A imigração portuguesa, originária muito em particular das ilhas do Atlântico (Açores, Madeira e Cabo Verde), e, em menor escala, do Norte de Portugal, tornou-se necessária a fim de suprir a falta de mão de obra no Nordeste de então.

Com a vinda em grandes levas dos portugueses, surgiu um novo tipo de atividade, a dos contratadores de imigrantes que, mediante o adiantamento de 100$ (cem réis) para cada adulto embarcado, recebiam na chegada do navio ao Brasil, da parte dos proprietários rurais contratadores, a importância de 120$ por cada trabalhador.

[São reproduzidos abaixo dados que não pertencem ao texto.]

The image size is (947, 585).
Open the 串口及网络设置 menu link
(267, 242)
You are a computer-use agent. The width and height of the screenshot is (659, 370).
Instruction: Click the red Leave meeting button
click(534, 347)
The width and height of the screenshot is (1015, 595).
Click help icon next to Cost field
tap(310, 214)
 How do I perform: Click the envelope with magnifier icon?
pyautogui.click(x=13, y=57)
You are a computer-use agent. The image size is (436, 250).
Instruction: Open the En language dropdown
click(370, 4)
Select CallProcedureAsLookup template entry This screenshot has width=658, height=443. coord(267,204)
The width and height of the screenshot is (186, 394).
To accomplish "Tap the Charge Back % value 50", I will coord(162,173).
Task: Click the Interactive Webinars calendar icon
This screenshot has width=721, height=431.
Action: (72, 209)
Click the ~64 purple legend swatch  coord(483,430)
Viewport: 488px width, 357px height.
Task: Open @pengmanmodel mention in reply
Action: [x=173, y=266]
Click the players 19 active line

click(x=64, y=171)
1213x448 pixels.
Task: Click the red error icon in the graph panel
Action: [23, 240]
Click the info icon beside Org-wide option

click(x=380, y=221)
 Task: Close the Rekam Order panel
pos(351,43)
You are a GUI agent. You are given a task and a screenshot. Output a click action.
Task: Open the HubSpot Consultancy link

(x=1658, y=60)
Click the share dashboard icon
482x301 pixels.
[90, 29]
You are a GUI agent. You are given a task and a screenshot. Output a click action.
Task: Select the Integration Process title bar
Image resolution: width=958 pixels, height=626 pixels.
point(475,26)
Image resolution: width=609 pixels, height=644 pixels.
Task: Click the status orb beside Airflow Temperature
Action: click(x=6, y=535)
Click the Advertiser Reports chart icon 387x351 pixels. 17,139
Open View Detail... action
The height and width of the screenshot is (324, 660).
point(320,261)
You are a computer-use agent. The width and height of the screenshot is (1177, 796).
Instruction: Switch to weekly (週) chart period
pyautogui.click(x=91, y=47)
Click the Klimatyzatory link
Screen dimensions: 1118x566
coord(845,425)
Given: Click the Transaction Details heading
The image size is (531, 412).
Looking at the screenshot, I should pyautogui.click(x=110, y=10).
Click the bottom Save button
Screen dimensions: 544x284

Tratava-se uma de uma espécie de escravidão branca, encoberta por contrato de locação de serviços feito por um prazo nunca inferior a quatro anos, com base na lei de 11 de outubro de 1837, conforme notícia do Diario de Pernambuco de 14 de novembro de 1844.

Avisos diversos – Quem precisar de feitores para sítio, engenho, caixeiros, jardineiros ou homens para qualquer serviço braçal, todos chegados proximamente da Europa e que se acham em circunstâncias de fazerem o contrato de locação de seus serviços segundo a lei de 11 de outubro de 1837, dirija-se ao [Bairro do] Recife, rua da Cruz n.º 23, que achará com quem tratar.

Tais contratos de prestação de serviços obrigavam os portugueses aqui chegados a trabalharem por um prazo determinado, nunca inferior a quatro anos, para certo patrão. Caso houvesse quebra do acertado e o contratado resolvesse abandonar tal emprego, seu nome era publicado na imprensa e procurado como escravos fugidos, segundo se depreende de anúncios colhidos nas páginas do Diario de Pernambuco.

27 de janeiro de 1845 – Avisos diversos – Na tarde do dia 4 do corrente, fugiram do engenho Suassuna, 17 engajados, filhos da ilha de São Miguel, dos quais já se acharam nove e faltam ainda os oito seguintes: Francisco Cosmo de Viveiros, Francisco do Rego Alecrim, Francisco Luís de Aguiar, João Nunes, João Jacinto, José Cabral, Manoel Carvalho Souza e Manoel José, vindos no patacho Alberto, chega a este porto em outubro do ano passado, em cujo tempo os ditos foram engajados por espaço de quatro anos, segundo escritura pública feita pelo escrivão Guilherme Patrício, em virtude do que se previne ao público para que ninguém se chame à ignorância, admitindo-os em seu serviço, pois se procederá conforme a lei contra quem lhes der asilo ou se utilizar de seus préstimos, assim como se recompensará a quem os fizer conduzir ou der notícia deles no sítio Pombal, ou na rua Larga do Rosário, loja do senhor Lody. Roga-se mais às autoridades policiais a captura de ditos engajados, prendendo-os onde quer que se acham, e não consentindo que se retirem da Província.

De tal rede de recrutamento de mão de obra clandestina, visto que grande parte dos que eram transportados para o Brasil vinham na ilegalidade sem os respectivos passaportes, participavam capitalistas, capitães de navios e altos funcionários públicos, a quem caberia fazer vista grossa ao novo sistema de tráfico de escravos brancos, como era denominado pela imprensa; segundo observa José Antônio Gonsalves de Mello (Diario de Pernambuco – Economia e Sociedade no Segundo Reinado – Ed. Universitária UFPE, 1996).